**Exercise goal**
The lines to be copied run from the one containing "Viewport: 1024px width, 431px height." to the end of the material below; reproduce them exactly, including both ends, and nothing more.

**Records shown**
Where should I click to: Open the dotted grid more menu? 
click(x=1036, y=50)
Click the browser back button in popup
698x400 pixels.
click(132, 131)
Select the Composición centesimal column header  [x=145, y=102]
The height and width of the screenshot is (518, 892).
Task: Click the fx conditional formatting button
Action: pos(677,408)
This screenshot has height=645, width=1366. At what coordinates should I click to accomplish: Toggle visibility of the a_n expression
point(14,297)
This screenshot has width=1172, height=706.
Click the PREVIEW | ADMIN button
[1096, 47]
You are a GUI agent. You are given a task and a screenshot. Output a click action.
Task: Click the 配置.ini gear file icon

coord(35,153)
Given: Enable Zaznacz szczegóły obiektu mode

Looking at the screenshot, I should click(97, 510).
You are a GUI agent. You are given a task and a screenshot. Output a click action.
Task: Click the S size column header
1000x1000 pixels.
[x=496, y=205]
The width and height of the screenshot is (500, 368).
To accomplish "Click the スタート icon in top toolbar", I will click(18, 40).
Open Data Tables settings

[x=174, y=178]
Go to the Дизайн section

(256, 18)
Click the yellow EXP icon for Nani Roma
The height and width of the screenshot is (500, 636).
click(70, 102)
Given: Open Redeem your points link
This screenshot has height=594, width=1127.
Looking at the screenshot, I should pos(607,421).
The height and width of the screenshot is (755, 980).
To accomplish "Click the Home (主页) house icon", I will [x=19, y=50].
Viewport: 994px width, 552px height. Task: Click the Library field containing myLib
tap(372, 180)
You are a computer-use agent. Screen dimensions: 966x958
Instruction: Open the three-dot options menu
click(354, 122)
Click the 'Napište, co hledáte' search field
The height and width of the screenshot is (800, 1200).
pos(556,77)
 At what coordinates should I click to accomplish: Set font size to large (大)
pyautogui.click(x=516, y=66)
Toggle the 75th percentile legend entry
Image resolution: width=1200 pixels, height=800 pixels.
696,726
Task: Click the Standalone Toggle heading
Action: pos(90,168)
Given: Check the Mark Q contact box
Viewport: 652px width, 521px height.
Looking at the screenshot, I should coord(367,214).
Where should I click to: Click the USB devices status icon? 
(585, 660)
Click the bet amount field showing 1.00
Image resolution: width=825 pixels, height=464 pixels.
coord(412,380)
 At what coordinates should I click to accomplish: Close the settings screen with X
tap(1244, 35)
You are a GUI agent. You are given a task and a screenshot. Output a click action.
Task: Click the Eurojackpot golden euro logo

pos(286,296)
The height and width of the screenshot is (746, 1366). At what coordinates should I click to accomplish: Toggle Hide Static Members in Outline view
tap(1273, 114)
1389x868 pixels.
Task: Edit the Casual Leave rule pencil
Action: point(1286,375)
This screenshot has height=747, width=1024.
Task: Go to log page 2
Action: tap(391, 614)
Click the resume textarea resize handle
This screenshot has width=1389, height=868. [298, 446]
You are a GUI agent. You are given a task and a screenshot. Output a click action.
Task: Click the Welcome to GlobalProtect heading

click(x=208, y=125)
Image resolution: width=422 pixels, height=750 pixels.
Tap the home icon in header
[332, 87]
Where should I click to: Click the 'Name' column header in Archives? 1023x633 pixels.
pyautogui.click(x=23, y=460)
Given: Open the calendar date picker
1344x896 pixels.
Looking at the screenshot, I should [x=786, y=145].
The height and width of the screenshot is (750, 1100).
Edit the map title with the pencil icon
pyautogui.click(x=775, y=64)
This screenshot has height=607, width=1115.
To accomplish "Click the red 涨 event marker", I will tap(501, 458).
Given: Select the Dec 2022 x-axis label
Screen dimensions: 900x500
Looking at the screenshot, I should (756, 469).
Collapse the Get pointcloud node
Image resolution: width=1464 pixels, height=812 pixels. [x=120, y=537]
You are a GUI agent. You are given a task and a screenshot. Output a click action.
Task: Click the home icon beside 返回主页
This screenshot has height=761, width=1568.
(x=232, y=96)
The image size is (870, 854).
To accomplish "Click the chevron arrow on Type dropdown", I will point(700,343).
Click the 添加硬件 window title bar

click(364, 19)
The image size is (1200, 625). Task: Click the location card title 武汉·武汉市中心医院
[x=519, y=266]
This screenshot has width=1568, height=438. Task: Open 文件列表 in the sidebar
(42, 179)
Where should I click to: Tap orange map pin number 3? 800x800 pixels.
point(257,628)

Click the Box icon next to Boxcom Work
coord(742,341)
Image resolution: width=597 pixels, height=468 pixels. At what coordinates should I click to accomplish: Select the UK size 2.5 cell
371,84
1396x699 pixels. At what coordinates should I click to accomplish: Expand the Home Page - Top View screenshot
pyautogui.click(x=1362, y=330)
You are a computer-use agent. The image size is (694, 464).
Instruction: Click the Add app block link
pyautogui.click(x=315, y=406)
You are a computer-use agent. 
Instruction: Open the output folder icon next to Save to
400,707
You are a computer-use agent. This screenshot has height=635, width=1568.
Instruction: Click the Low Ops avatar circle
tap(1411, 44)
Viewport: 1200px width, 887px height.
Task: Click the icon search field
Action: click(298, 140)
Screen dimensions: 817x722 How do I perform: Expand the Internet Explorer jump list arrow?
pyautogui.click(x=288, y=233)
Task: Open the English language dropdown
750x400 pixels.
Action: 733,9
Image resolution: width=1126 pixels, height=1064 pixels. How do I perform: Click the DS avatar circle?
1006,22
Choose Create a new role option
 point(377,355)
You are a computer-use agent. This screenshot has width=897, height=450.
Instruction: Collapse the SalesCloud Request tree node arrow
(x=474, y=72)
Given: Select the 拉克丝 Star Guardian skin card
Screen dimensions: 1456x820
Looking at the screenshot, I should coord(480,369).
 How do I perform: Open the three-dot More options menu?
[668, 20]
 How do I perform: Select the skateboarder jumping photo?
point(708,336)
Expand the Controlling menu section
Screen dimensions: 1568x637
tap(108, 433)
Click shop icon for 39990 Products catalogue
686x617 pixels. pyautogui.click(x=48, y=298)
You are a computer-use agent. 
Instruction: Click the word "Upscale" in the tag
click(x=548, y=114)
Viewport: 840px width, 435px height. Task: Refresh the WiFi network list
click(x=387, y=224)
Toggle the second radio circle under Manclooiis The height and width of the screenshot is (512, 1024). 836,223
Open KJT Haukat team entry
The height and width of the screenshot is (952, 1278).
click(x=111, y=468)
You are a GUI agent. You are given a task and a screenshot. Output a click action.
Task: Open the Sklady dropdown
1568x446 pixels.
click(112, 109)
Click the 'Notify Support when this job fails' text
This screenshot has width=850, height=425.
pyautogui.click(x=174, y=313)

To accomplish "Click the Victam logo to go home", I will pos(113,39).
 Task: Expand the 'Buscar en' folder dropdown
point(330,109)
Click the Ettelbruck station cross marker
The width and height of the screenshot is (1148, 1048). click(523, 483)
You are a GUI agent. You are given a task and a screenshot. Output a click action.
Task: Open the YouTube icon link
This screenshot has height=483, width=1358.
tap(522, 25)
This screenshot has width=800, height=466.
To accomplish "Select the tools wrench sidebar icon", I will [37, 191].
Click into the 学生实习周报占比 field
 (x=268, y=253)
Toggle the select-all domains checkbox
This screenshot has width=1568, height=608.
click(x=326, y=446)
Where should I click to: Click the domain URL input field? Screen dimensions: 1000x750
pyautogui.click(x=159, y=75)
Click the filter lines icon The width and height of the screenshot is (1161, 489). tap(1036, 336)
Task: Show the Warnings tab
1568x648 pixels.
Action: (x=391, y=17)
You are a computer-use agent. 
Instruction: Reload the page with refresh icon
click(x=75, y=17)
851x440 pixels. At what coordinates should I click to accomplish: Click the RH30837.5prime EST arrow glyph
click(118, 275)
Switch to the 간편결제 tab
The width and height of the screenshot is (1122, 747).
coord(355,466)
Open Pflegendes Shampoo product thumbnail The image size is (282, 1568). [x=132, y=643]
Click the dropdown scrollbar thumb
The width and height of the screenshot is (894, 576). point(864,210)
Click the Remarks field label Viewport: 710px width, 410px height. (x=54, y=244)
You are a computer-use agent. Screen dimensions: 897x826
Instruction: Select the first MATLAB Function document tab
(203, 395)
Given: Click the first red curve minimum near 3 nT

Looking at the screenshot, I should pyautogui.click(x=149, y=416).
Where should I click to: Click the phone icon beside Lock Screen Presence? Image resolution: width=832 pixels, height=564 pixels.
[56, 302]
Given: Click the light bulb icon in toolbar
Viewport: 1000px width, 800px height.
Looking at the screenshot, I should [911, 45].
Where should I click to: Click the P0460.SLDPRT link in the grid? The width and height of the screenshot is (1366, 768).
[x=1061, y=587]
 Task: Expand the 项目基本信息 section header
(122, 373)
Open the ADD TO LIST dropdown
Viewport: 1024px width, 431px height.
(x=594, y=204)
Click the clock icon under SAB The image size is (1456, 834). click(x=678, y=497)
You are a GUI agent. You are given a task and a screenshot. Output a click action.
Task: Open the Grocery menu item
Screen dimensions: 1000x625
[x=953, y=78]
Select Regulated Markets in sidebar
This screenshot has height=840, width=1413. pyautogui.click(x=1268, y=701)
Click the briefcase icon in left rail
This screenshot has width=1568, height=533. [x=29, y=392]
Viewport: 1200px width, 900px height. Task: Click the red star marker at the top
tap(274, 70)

**Answer to this exercise**
Viewport: 1024px width, 431px height.
(x=594, y=204)
Click the clock icon under SAB The image size is (1456, 834). click(x=678, y=497)
You are a GUI agent. You are given a task and a screenshot. Output a click action.
Task: Open the Grocery menu item
Screen dimensions: 1000x625
[x=953, y=78]
Select Regulated Markets in sidebar
This screenshot has height=840, width=1413. pyautogui.click(x=1268, y=701)
Click the briefcase icon in left rail
This screenshot has width=1568, height=533. [x=29, y=392]
Viewport: 1200px width, 900px height. Task: Click the red star marker at the top
tap(274, 70)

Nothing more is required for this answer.